# Can't change permissions on USB stick [SOLVED]

## justin_brody

Hi,

I'm sure I'm missing something obvious here.  I want to be able to write to my USB drive as a user.  

I mount it (as root) with:

```

samsara ~ # mount -t vfat /dev/sdc1 /mnt/usb/

samsara ~ # cd /mnt/usb/

samsara usb # chmod 777 .

samsara usb # ls -al

total 2432

drwxr-xr-x 3 root root   16384 Dec 31  1969 .

drwxr-xr-x 9 root root     240 Jan 13 17:43 ..

-rwxr-xr-x 1 root root  777740 Mar 29  2007 ImationLOCKv108-BManual.pdf

-rwxr-xr-x 1 root root 1609728 Mar 16  2007 LOCKv116.exe

drwxr-xr-x 4 root root   32768 Jan 22 07:50 portfolio-retreat

```

So it didn't actually change to 777.  Anyone know why and what I can do to let my regular user write to this file?

Thanks!Last edited by justin_brody on Tue Feb 19, 2008 11:20 am; edited 1 time in total

----------

## eccerr0r

The vfat filesystem does not support Unix permissions.  You'll either

1) use another filesystem  :Smile: 

2) Mount with global permissions to the drive.  specify umask=000 in fstab, and everyone can use that disk.

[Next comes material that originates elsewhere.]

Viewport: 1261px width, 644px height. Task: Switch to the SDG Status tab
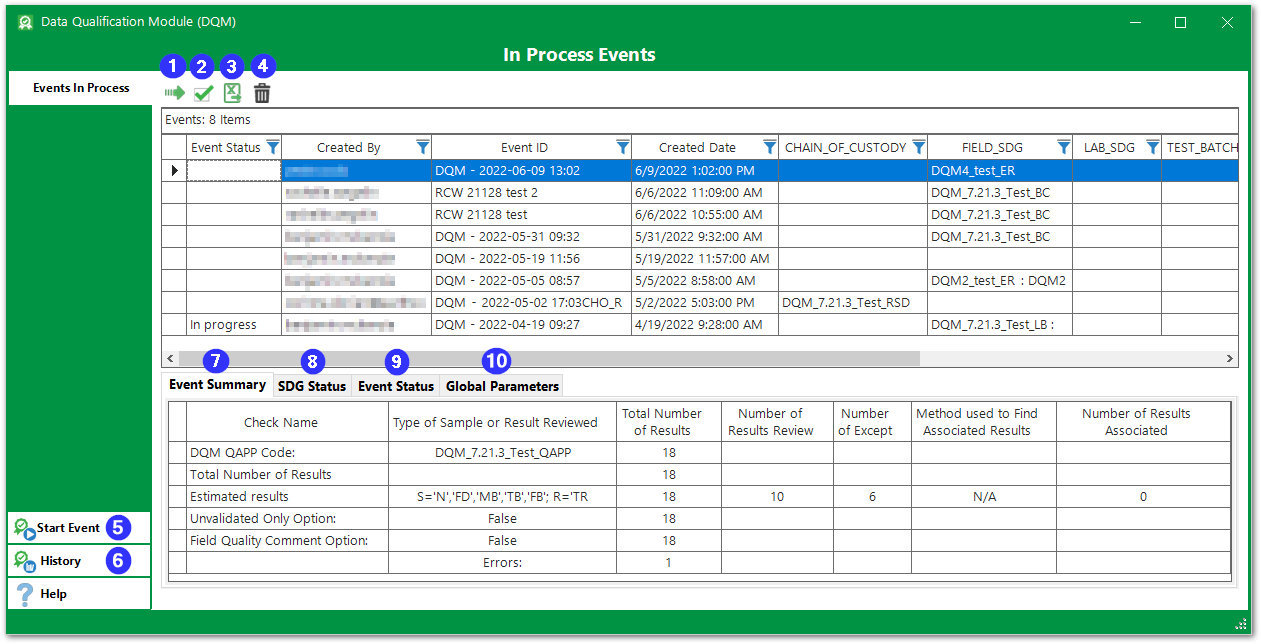point(312,385)
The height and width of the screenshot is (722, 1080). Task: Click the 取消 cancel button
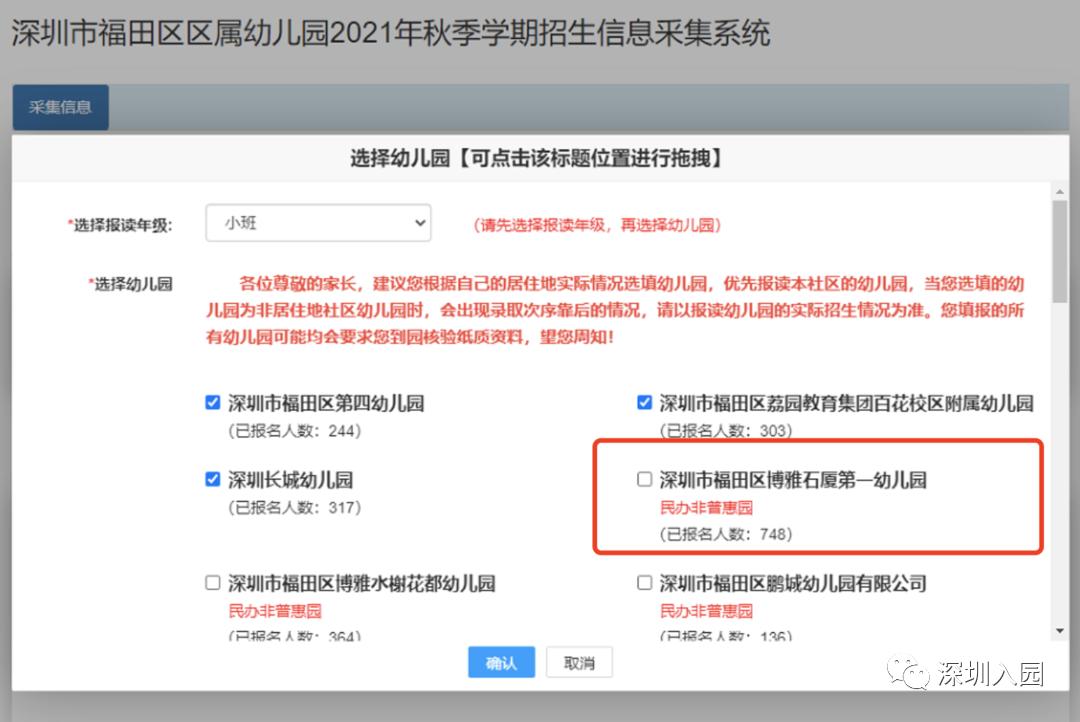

3) Mount as a user.  Specify "user" in fstab or I don't know the new-fangled udev method to handle this.  Then the user that mounts the drive has full access to the disk.

----------

## Abraxas

 *justin_brody wrote:*   

> Hi,
> 
> I'm sure I'm missing something obvious here.  I want to be able to write to my USB drive as a user.  
> 
> I mount it (as root) with:
> ...

 

FAT doesn't support permissions.  Try this guide... http://gentoo-wiki.com/HOWTO_Mount_Windows_partitions_%28DOS%2C_FAT%2C_NTFS%29

----------

## StarDragon

 *justin_brody wrote:*   

> I mount it (as root)

 

Try to mount it from a regular user by adding it to /etc/fstab. It worked for me.

----------

## schachti

 *StarDragon wrote:*   

> Try to mount it from a regular user by adding it to /etc/fstab. It worked for me.

 

Or use the appropriate uid= and gid= options in /etc/fstab or as a parameter when mounting. See http://gentoo-wiki.com/HOWTO_Mount_Windows_partitions_%28DOS%2C_FAT%2C_NTFS%29 for a good overview.

----------

## kortec

My fstab line for my fat32 partition looks like this, just for reference:

```

/dev/hda2               /mnt/media              vfat            user,noatime,rw,gid=media,umask=007     0 0

```

which mounts hda2 to /mnt/media, such that it can be done by a user, but only gives meaningful permissions to people in the media group. Might help.

----------

## justin_brody

Great - this worked.   Thanks for all the responses!

----------